The following data needs to be repeated exactly, with all images excluded.

════════════════

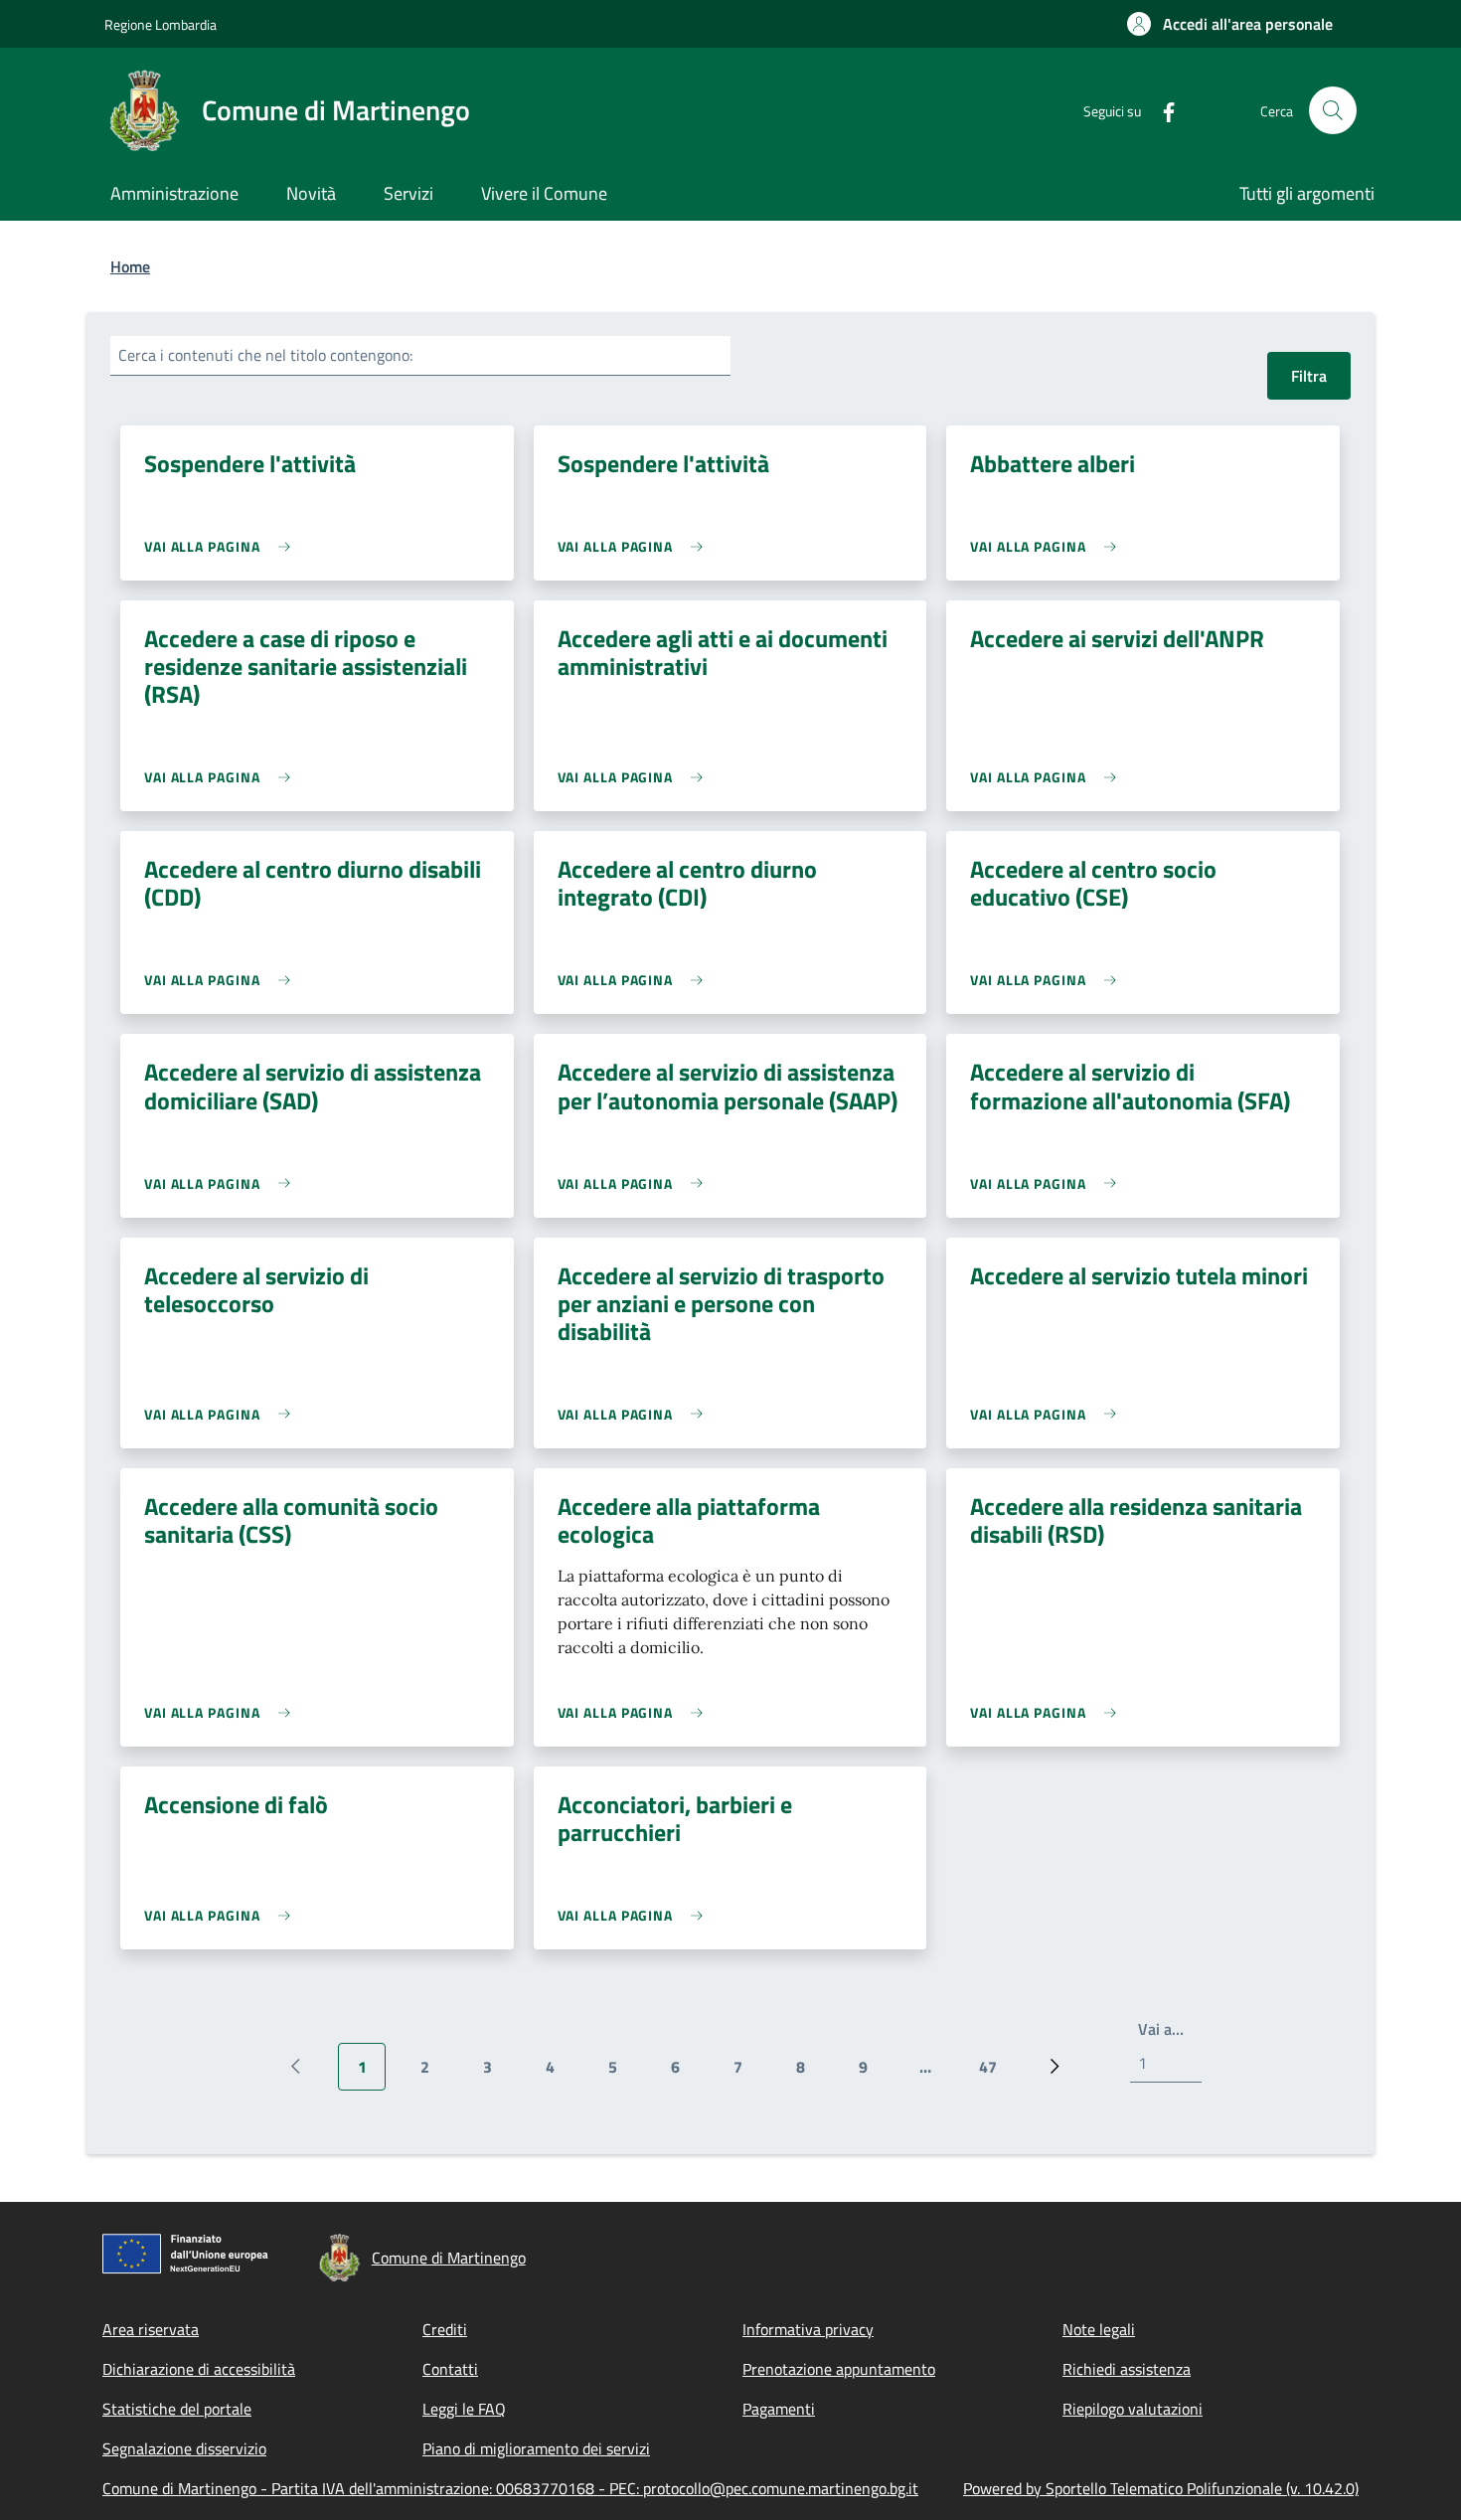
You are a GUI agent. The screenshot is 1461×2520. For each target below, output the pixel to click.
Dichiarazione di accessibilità (198, 2369)
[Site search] (1333, 110)
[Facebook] (1161, 109)
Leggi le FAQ (464, 2409)
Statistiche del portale (176, 2409)
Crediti (444, 2329)
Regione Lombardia (160, 24)
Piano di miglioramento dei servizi (536, 2448)
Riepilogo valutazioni (1132, 2409)
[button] (1230, 24)
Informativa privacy (808, 2329)
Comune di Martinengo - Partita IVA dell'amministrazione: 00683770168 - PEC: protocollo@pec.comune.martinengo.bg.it (510, 2488)
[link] (222, 546)
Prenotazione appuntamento (838, 2369)
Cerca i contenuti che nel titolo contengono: (265, 355)
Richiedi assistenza (1126, 2369)
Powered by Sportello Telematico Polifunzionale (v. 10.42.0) (1161, 2488)
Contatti (450, 2369)
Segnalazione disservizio (184, 2448)
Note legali (1098, 2329)
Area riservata (150, 2329)
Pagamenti (778, 2409)
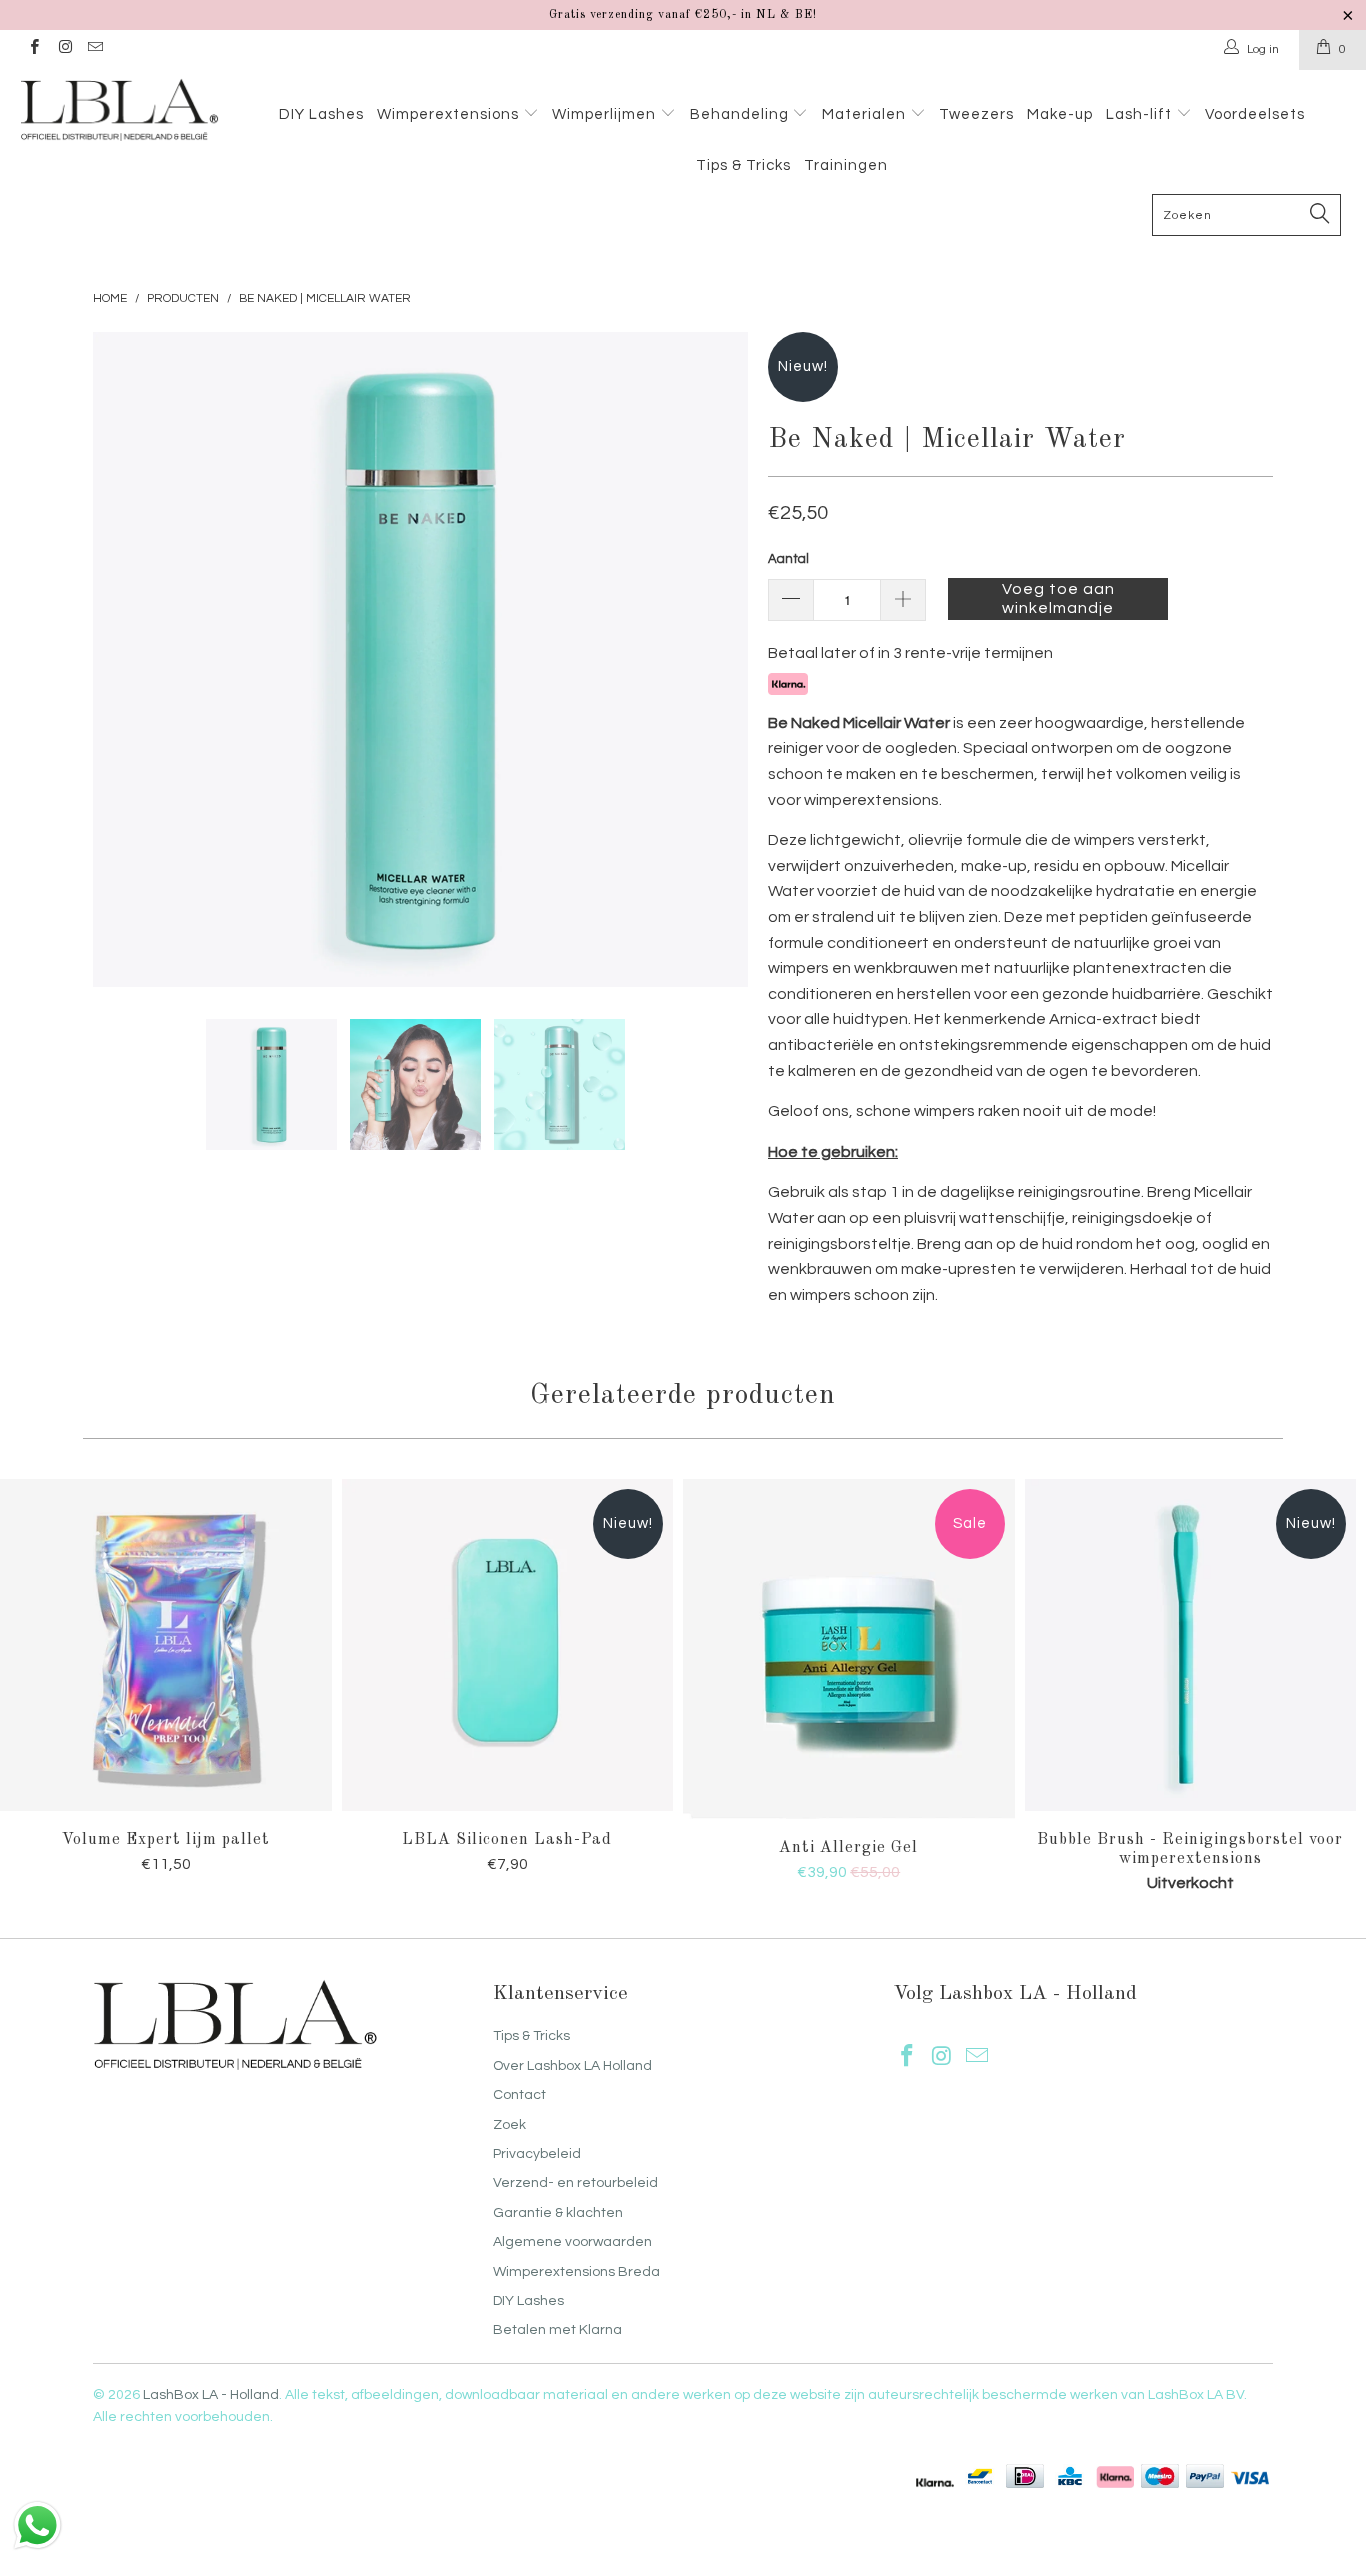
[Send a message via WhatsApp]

════════════════

ANSWER FOR THE TASK:
You are a GUI agent. The screenshot is 1461×2520. For each target below, output the pixel to click.
Dichiarazione di accessibilità (198, 2369)
[Site search] (1333, 110)
[Facebook] (1161, 109)
Leggi le FAQ (464, 2409)
Statistiche del portale (176, 2409)
Crediti (444, 2329)
Regione Lombardia (160, 24)
Piano di miglioramento dei servizi (536, 2448)
Riepilogo valutazioni (1132, 2409)
[button] (1230, 24)
Informativa privacy (808, 2329)
Comune di Martinengo - Partita IVA dell'amministrazione: 00683770168 - PEC: protocollo@pec.comune.martinengo.bg.it (510, 2488)
[link] (222, 546)
Prenotazione appuntamento (838, 2369)
Cerca i contenuti che nel titolo contengono: (265, 355)
Richiedi assistenza (1126, 2369)
Powered by Sportello Telematico Polifunzionale (v. 10.42.0) (1161, 2488)
Contatti (450, 2369)
Segnalazione disservizio (184, 2448)
Note legali (1098, 2329)
Area riservata (150, 2329)
Pagamenti (778, 2409)
[Send a message via WhatsApp]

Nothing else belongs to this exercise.